救急車のアナウンス

氷川台駅のそばを歩いていたら救急車が通った。

「はい、救急車が通ります。危ないですからしばらくお待ちください。はい、ご協力ありがとうございます。しばらくお待ちください。そこのかた、歩道に上がってください。ご協力ありがとうございます」

「ん?」と思い、湧き出てきた違和感の正体を探った。

以前は救急車が通るとき、ほとんどアナウンスはなかった。あったとしたらこんなものだった。

「はい、救急車です。どいてどいて。そこあぶないよ。はい、どうも」

そっけもなにもなかった。救急車のアナウンスが丁寧になるのは良いことなのだろうか? 救急車が優先的に通っていくことの常識が失われているのではないかと疑ってしまう。以前のようなアナウンスをするとクレームでも来るのだろうか? 救急車がかつてのようなアナウンスができたのは、救急車には急患が乗っていて、もし少しでも遅れたら命に危険があるかもしれないという前提があるからだ。命より大切な物はないという前提共有があるからみんな救急車が来ると黙ってどいた。救急車の隊員もそれが当然と思っていたから「どいてどいて」ですんだのだと思う。ところがいまでは「危ないですからしばらくお待ちください。ご協力ありがとうございます」だ。まるで歩行者をお客様扱い。そこには人としての繋がりが失われている。命を救うため一刻を争うときに「どいて」では済まず、「危険ですからしばらくお待ちください」と言わなければならないとしたら、救急車に乗っている急患のなんと命の軽いことかと思ってしまう。

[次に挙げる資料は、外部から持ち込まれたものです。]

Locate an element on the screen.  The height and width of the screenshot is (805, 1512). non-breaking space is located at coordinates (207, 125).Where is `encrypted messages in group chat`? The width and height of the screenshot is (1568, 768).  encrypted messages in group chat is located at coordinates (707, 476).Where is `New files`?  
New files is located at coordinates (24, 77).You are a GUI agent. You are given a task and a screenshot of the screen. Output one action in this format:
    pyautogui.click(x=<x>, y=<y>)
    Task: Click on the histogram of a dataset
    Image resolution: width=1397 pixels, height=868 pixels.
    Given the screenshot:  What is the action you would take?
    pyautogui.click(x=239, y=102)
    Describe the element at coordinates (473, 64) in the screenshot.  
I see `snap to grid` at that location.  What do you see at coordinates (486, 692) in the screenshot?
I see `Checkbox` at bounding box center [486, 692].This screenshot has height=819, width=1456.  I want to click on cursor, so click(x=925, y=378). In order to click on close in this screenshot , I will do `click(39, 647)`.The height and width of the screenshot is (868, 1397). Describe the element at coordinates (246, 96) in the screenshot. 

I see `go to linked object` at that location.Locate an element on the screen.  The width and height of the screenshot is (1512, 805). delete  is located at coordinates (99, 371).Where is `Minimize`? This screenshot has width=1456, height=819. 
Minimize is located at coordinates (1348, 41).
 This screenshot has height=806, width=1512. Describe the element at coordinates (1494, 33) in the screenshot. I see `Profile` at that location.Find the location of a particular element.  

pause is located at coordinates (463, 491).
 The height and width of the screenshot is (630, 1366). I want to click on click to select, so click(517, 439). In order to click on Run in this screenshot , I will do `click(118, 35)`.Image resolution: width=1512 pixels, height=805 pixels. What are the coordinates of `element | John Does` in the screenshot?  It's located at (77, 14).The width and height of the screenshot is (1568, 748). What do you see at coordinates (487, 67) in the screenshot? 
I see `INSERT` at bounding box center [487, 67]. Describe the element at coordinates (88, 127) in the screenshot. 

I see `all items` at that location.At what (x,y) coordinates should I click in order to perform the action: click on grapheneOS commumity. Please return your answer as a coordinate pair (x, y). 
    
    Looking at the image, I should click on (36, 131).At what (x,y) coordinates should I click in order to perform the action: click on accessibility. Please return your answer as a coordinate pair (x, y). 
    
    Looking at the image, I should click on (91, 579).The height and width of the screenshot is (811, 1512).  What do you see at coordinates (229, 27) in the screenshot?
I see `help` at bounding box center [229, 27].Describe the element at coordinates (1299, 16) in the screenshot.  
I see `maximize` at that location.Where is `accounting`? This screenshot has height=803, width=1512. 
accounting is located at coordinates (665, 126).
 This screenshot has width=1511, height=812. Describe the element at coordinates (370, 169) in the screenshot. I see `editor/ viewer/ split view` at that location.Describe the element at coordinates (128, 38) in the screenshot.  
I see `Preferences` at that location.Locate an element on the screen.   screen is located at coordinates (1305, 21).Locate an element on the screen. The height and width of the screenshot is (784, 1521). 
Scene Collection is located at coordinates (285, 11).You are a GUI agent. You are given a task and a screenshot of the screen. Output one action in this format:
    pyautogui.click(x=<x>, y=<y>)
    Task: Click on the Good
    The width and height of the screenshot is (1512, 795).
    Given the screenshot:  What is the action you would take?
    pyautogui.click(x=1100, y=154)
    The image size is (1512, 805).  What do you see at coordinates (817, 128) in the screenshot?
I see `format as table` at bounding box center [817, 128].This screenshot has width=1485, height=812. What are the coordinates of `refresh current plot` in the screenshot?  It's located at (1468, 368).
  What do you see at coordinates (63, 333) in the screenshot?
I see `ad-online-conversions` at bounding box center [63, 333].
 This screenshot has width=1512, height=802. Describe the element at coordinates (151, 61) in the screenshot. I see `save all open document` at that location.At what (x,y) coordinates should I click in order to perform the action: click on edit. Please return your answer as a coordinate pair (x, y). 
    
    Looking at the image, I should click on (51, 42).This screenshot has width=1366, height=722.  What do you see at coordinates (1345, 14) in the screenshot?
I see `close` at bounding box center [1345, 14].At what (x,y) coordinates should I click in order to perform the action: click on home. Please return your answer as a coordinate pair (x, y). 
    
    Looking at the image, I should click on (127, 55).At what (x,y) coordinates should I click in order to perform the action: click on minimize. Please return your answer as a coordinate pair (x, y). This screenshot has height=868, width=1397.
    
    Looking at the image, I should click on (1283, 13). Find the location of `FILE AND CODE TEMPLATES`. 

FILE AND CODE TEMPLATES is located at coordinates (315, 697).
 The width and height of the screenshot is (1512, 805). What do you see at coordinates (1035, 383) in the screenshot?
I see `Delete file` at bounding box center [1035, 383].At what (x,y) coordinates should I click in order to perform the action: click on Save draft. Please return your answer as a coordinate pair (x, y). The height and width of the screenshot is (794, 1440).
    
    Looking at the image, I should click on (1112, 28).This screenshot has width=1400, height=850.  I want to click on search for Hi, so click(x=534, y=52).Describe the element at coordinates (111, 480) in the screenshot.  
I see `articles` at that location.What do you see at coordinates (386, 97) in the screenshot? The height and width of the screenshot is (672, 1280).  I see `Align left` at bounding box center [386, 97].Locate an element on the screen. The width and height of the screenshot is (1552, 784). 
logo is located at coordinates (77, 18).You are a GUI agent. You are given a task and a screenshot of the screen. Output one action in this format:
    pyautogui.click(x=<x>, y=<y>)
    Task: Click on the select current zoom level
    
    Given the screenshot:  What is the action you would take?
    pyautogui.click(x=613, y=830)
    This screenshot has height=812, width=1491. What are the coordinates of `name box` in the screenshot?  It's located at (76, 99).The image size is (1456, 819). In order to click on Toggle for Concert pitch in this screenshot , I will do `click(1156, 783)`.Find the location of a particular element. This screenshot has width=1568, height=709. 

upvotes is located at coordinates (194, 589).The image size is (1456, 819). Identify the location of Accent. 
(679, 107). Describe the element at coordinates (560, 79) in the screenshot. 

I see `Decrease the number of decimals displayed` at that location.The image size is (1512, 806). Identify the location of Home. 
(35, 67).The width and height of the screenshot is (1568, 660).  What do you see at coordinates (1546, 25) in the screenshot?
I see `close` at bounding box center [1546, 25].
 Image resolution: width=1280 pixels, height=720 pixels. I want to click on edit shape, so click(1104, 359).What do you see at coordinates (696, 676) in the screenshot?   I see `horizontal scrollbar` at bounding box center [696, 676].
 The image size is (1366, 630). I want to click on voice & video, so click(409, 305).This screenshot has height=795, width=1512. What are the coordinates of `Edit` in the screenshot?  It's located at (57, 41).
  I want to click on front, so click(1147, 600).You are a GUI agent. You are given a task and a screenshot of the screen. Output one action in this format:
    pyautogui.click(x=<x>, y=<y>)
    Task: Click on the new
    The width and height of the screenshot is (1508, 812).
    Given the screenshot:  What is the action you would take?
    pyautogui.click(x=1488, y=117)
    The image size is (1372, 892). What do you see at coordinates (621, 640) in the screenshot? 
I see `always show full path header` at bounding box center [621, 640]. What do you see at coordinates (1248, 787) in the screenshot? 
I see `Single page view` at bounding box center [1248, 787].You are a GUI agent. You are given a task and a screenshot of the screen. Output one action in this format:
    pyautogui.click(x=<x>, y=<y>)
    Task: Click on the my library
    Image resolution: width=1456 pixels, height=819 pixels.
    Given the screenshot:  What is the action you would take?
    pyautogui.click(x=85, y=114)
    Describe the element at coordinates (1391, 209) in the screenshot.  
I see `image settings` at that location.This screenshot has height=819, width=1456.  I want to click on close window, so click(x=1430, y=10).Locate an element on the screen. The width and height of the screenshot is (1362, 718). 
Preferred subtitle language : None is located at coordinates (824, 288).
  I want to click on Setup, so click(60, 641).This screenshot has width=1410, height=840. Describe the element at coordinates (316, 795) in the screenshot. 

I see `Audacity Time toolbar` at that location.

先日、平野復興相が「私の高校の同級生のように逃げなかったバカなやつがいた」と言ってメディアで叩かれていたが、あれも前後関係を考えれば、よほど仲の良かった同級生だったことが推測される。その仲の良かった同級生が逃げずにいたから「バカ」といいたくなったのだし、愛しい感覚がなかったら「バカ」とも言えない。その前提での「バカ」であろうと推測できる。でも、平野復興相の言葉にも少し微妙な点がある。それは「私の高校の同級生のように」の「ように」だ。これでは「バカなやつ」は高校の同級生ひとりだけとは感じにくい。逃げなかった人たちみんなを「バカ」と言っているように聞こえてしまう。 だけどわざわざ逃げなかったひとたち全員をバカ呼ばわりする必然性はないので、善意で解釈して「愛しい同級生をバカと呼んでいる」と僕は解釈した。

特定の関係性があるからこそ言える言葉がある。その特定の関係性をとても大切に扱うのが日本語だ。なにしろ古典では関係性だけで主語が誰だかわかったのだから。現代では主語を丁寧に入れて、誰もが理解できる聞きやすい言葉ばかり使うので、かつて明言されなくても把握できた関係性がわかりにくくなってきているのではないだろうか? その延長線上に、救急車のアナウンスの違和感が生まれるのではないかと推測する。もし救急車の隊員に丁寧な言葉を使わせようとする人がいるとしたら、その人は何を思ってそれを使わせようとするのだろうか?

しかし、視点を変えると別のことも考えられる。それは救急車の隊員が自発的に丁寧な言葉を使っている場合だ。「どいてどいて」では、歩行者のなかには不快になる人がいるかもしれないと思い、隊員が自発的に「ありがとうございます」と言っているのだとしたら、それはとても素敵なこと。違和感を感じてしまった僕の未熟さを知るばかりだ。